━━ PROVIDED RECORDS
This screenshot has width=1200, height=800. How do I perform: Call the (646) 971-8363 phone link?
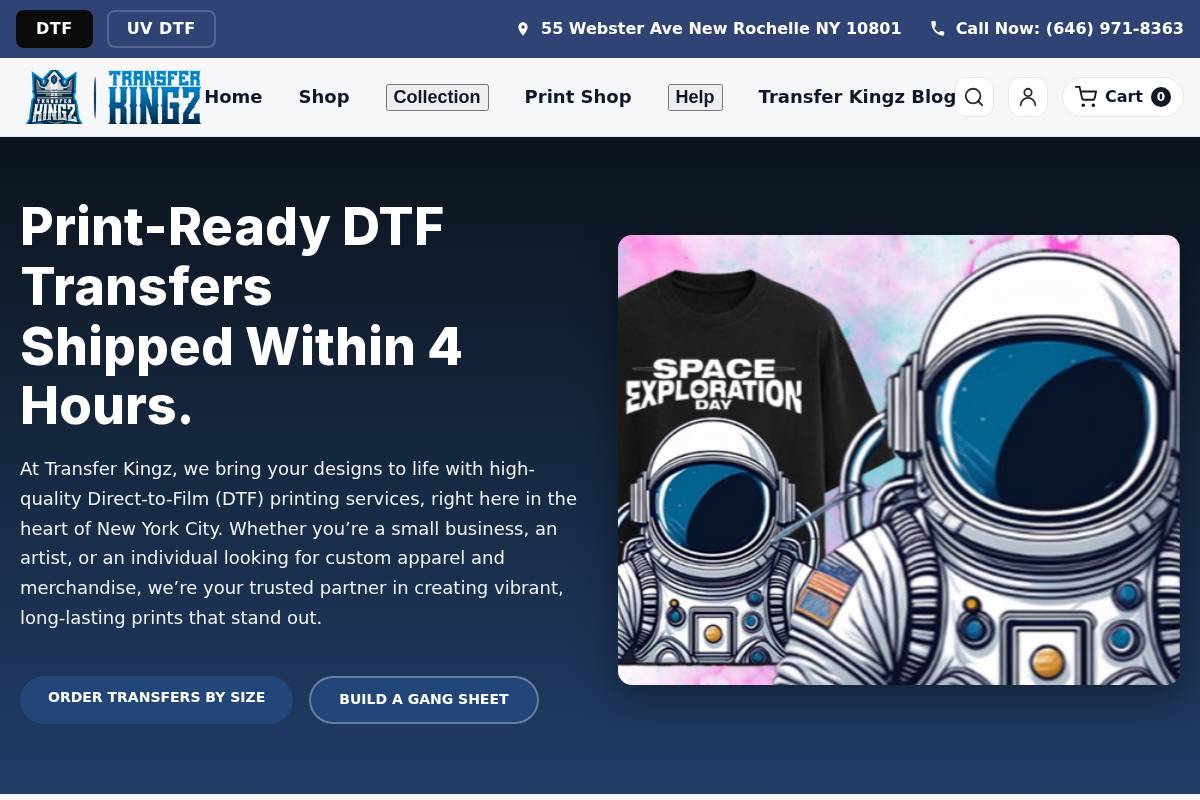(x=1069, y=28)
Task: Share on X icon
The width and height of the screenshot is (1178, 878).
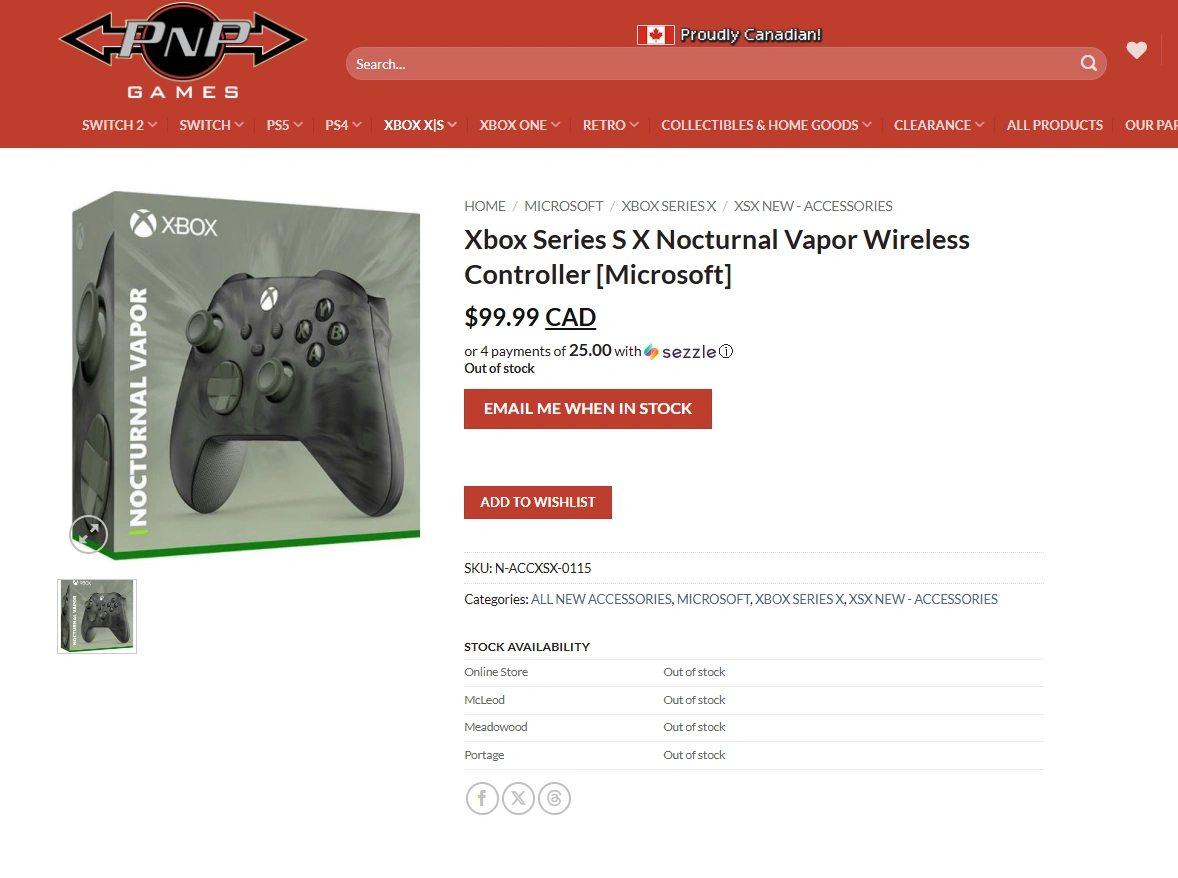Action: click(x=518, y=798)
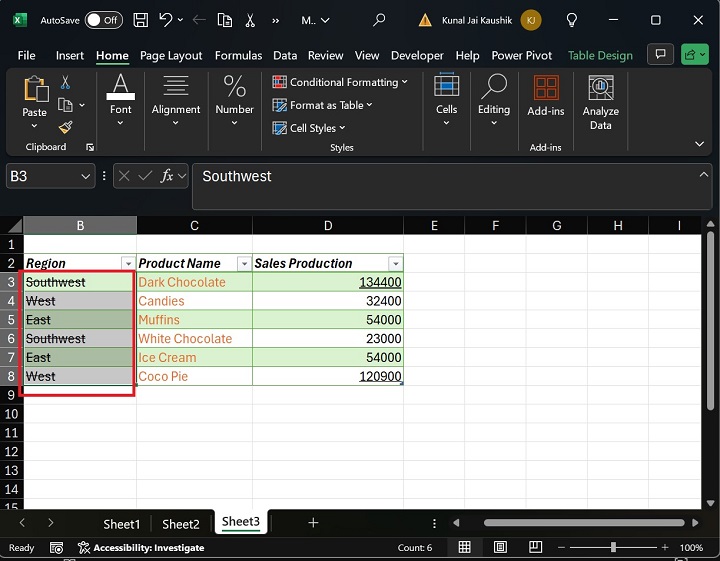Open the Region column filter dropdown
The height and width of the screenshot is (561, 720).
(126, 264)
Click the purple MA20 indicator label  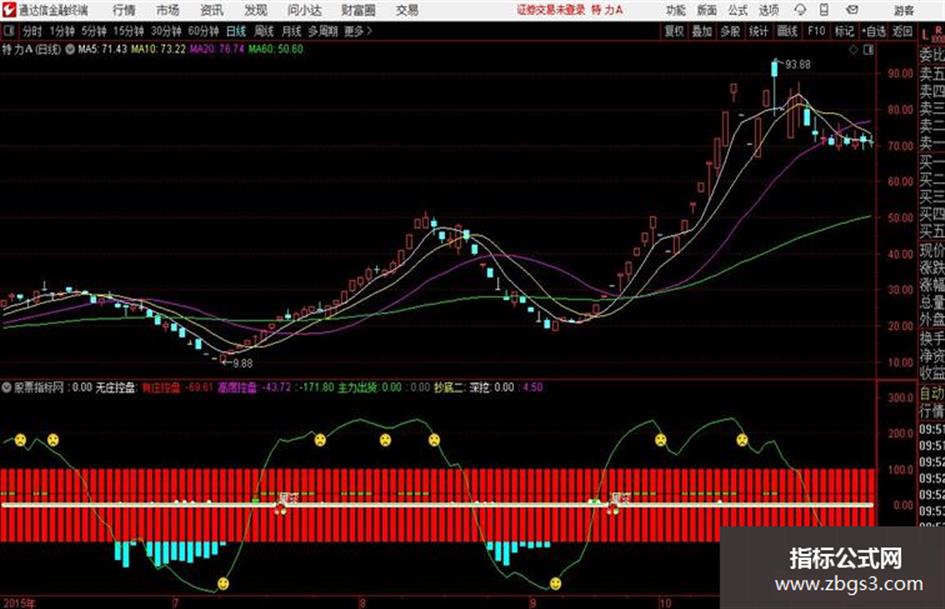[217, 49]
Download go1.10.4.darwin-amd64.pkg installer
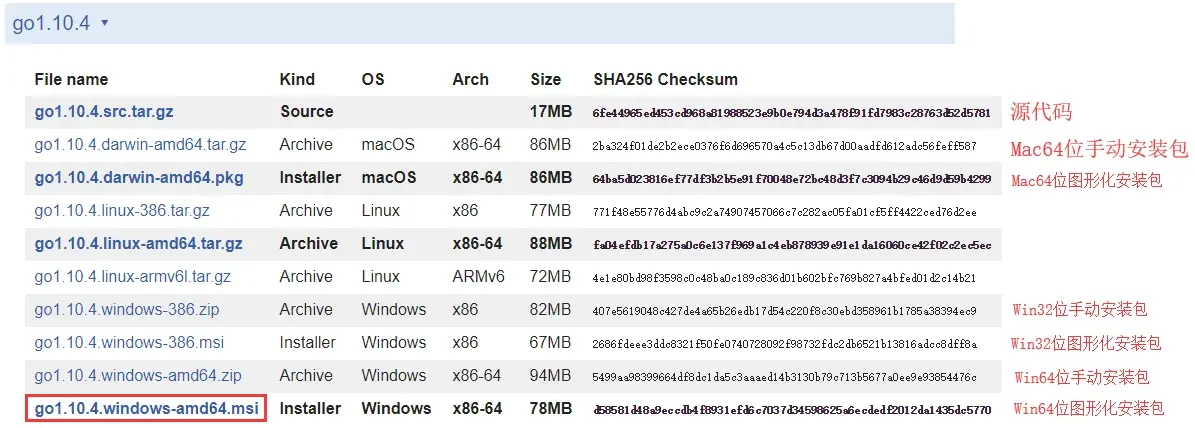This screenshot has height=428, width=1195. click(139, 177)
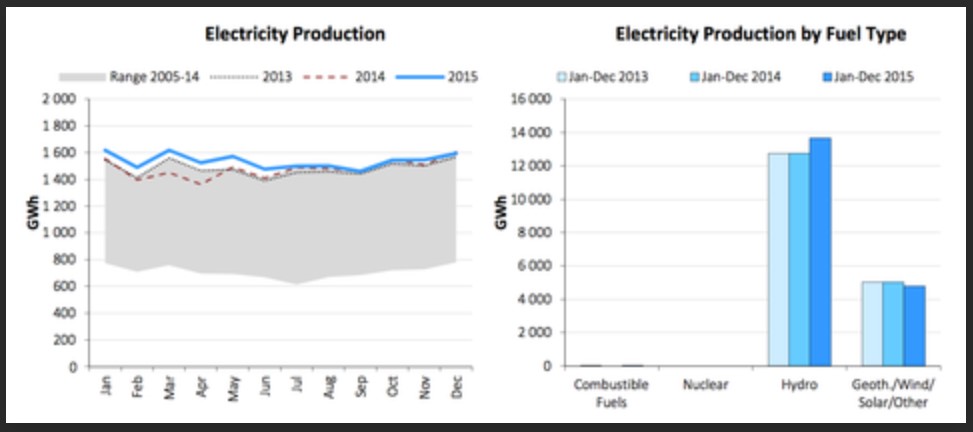Screen dimensions: 973x432
Task: Click the Electricity Production chart title
Action: coord(295,34)
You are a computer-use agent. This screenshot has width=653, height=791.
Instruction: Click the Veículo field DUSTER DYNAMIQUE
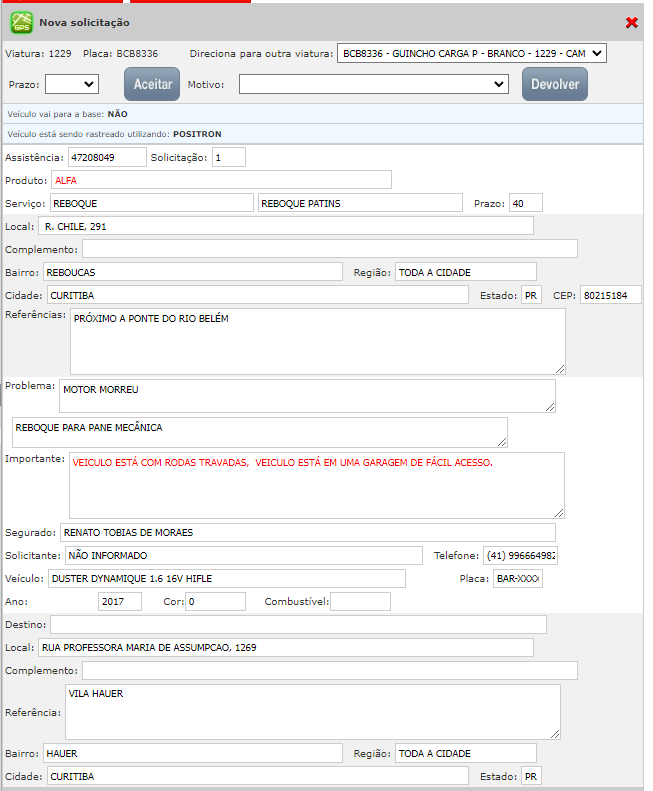click(x=226, y=578)
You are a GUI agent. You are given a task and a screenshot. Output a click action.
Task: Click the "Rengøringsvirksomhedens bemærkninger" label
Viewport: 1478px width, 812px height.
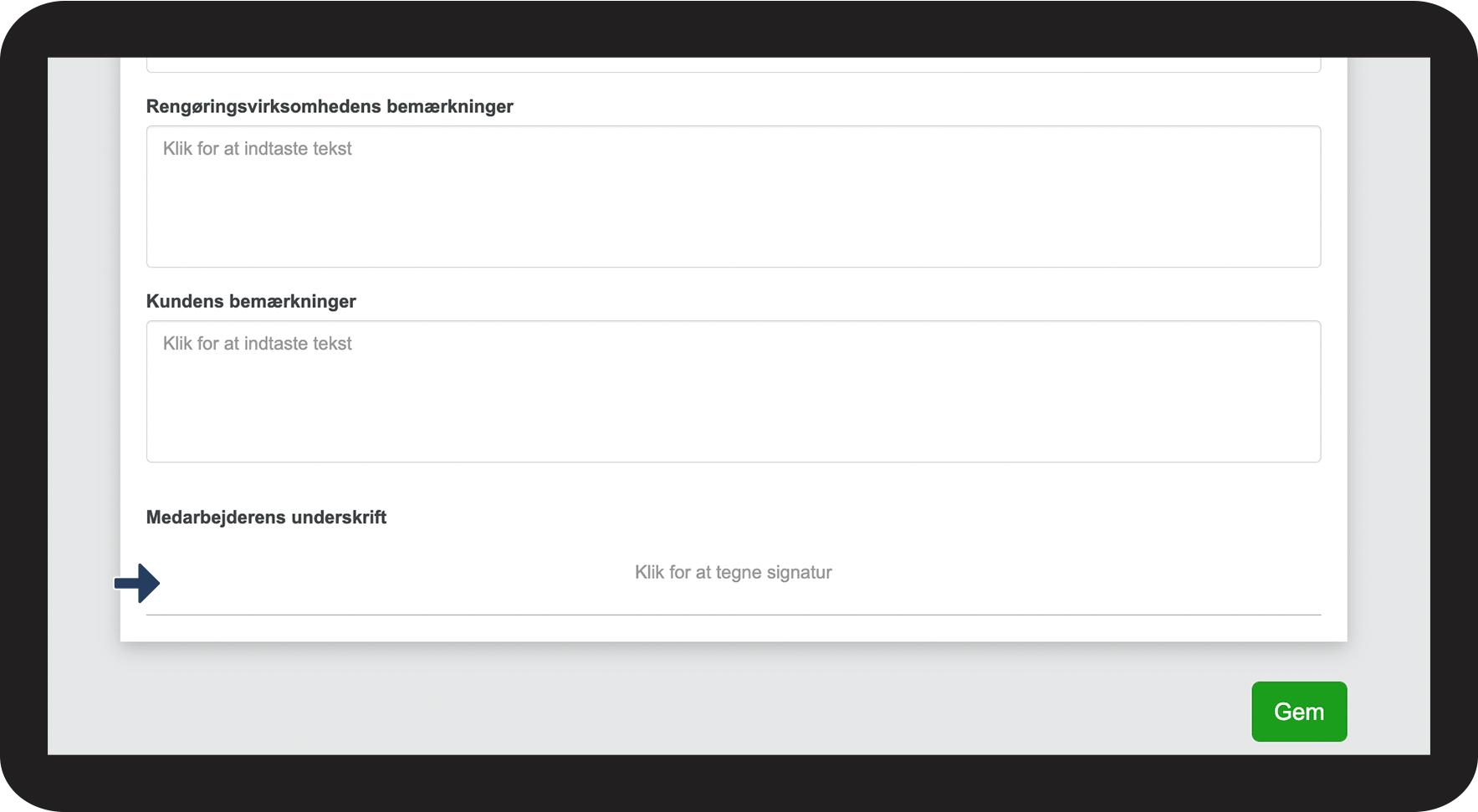[x=330, y=107]
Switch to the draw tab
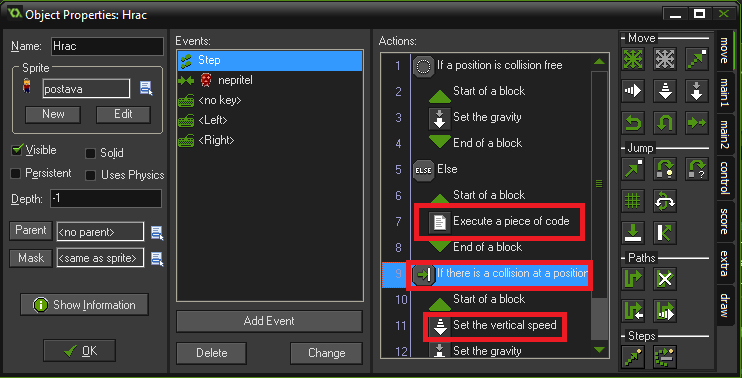 (x=725, y=305)
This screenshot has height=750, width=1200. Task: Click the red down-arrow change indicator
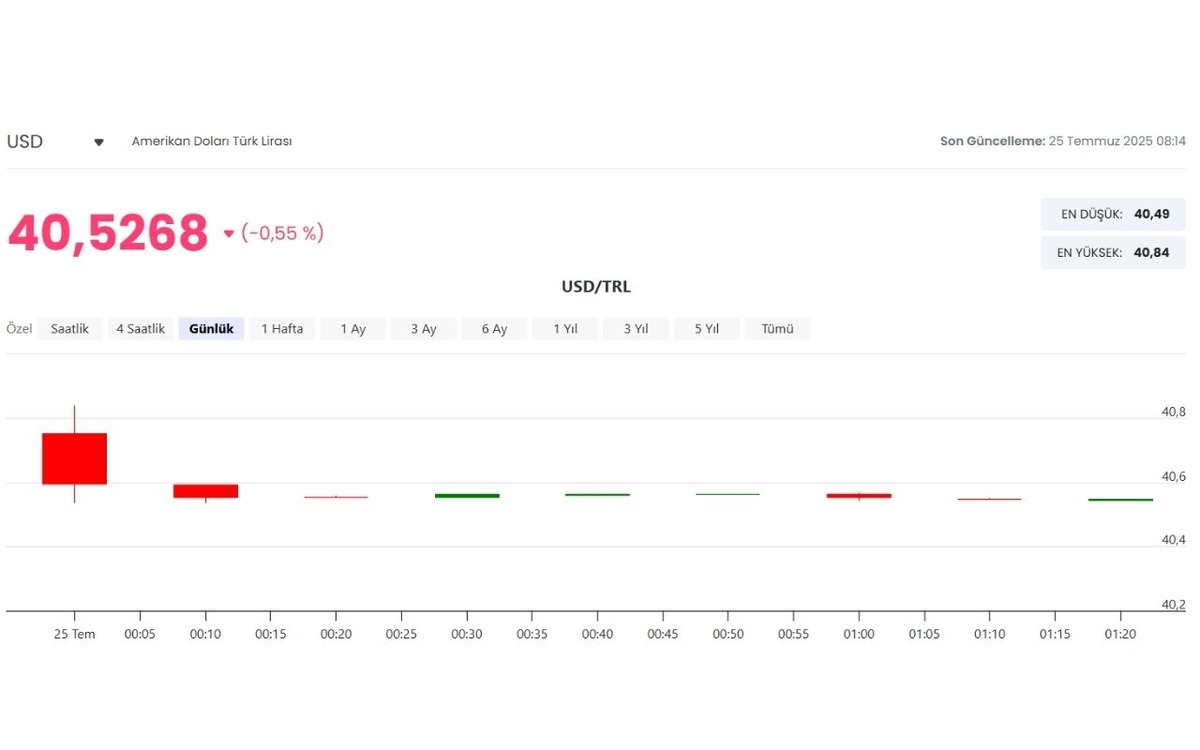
━━━━
## WORK TASK
Nothing but the lines from the one containing "Instruction: Click the" through the final line of the records, both included and copied exactly, should appear in the answer; pictures stay out.

## ANSWER TO THIS EXERCISE
Instruction: Click the Veículo field DUSTER DYNAMIQUE
click(x=226, y=578)
You are a GUI agent. You are given a task and a screenshot. Output a click action.
Task: Click the "Rengøringsvirksomhedens bemærkninger" label
Viewport: 1478px width, 812px height.
[x=330, y=107]
Switch to the draw tab
 (x=725, y=305)
This screenshot has height=750, width=1200. Task: Click the red down-arrow change indicator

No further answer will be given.